I may get pleasure from reviving bicycles with non-indexed bar-ends and six-speed freewheels, but I understand, even if I don’t exactly cherish, the allure of “what’s next.” Bicycle Retailer recently reported the interest of Kickstarter followers in new bike technology this way: “Kettle Cycles wanted to raise $15,000 on Kickstarter to produce its new ceramic disc brake rotor. The company brought in over $70,000.” Interested? Follow your money to more information on this Spring Grove, Illinois, company and its 40-gram wonder. (Kickstarter)
The past twenty years have seen little change in the basic frame-tubing silhouette of tandem bicycles. Most of the bikes I see are direct laterals (which include a “stiffening” tube that extends from the head tube at the front of the bike to the rear bottom bracket); though I also see open frames (no frame tube crossing another tube). But I’ve never seen anything like this early Peugeot “ladyback.” I didn’t even remember Peugeot once made tandems, though this site guesses that more Peugeots were sold in the 1970s and 80s than any other make. (Peugeot Tandems)
For visuals of various tandem frame styles, see page 5 of this 2008 Santana catalog.

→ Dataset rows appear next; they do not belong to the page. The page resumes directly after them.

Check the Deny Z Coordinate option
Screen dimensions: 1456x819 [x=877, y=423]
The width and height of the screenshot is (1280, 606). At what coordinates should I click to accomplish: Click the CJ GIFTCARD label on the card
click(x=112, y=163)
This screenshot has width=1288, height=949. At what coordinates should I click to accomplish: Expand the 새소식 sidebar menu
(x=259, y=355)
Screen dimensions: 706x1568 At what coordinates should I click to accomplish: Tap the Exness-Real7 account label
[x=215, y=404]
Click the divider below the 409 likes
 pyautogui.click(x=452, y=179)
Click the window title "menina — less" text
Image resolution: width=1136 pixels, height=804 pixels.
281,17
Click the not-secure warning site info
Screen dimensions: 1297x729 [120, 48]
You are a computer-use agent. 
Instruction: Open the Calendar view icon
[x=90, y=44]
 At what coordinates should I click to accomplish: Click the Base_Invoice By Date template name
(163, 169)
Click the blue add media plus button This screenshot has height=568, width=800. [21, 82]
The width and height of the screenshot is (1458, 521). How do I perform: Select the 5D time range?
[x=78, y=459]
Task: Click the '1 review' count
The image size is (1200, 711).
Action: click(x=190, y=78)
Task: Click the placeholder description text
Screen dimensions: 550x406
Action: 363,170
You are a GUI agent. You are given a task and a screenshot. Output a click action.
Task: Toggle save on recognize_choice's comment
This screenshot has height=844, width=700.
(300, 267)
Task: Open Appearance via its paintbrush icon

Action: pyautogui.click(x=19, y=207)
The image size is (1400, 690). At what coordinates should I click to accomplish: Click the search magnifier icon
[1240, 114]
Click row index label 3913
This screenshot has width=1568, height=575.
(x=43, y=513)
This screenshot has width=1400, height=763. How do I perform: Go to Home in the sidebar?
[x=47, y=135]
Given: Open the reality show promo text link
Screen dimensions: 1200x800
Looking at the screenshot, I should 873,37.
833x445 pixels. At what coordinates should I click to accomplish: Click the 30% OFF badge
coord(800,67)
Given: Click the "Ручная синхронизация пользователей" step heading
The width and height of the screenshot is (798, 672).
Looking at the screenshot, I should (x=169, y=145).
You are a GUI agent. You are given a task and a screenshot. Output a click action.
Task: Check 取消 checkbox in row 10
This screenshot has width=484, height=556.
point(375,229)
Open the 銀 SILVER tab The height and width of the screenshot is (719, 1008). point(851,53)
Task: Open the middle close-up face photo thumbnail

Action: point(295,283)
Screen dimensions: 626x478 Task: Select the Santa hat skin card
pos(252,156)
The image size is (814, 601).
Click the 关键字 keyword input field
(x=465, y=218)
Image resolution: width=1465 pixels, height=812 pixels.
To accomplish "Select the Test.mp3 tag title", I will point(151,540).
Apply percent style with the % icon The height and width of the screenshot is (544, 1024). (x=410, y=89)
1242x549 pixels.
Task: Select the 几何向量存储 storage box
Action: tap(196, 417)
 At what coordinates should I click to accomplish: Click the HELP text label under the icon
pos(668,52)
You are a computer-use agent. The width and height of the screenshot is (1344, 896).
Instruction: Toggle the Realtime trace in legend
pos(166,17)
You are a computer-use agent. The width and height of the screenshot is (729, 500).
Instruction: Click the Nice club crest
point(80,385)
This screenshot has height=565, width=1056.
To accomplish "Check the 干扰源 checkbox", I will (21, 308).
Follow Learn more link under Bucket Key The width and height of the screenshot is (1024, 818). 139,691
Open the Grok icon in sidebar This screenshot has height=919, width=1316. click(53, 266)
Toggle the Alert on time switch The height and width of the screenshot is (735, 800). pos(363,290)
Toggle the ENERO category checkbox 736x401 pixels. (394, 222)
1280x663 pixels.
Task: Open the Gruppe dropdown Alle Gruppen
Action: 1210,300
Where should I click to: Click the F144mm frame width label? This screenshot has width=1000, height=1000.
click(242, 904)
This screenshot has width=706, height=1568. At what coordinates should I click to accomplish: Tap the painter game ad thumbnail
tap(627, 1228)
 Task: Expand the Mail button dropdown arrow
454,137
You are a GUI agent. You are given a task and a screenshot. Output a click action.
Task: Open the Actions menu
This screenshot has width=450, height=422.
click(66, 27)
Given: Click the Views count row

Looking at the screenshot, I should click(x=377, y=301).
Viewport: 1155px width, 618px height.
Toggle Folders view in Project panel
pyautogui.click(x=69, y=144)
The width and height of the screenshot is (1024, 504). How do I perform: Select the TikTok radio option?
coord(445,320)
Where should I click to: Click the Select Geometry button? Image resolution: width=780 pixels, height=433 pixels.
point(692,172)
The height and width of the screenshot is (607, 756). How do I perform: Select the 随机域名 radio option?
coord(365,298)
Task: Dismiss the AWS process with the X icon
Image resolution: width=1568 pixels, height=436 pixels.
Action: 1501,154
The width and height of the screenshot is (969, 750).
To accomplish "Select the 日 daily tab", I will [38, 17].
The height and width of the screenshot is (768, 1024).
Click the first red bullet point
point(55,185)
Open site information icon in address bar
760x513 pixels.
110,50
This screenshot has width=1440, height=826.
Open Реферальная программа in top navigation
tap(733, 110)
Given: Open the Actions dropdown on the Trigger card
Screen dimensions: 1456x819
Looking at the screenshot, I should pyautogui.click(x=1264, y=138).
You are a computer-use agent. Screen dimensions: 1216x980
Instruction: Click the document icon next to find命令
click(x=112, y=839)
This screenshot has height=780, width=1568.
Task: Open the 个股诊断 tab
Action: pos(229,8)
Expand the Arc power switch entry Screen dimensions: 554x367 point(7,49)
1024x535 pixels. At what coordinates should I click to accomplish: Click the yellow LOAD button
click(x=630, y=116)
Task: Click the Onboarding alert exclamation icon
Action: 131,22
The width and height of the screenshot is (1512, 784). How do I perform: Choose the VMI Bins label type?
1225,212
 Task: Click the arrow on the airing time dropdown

Today, there are two basic ways to attach a wheel to a bicycle: 1) nuts and/or bolts, and 2) quick releases. The former requires a tool, the latter just a hand. But there used to be a third option: the wingnut, basically a nut with two levers (the wing). No wrench required. Just turn it by hand (and hope you get it tight enough). You need to know about this bit of retrotech before you understand how utterly nifty this variation is. Ladies and gentlemen: I present the locking wingnut. (Bikeville Thoughts)
Everything old is new again. You call it a camping bike; I call it well equipped. (Lovely Bicycle)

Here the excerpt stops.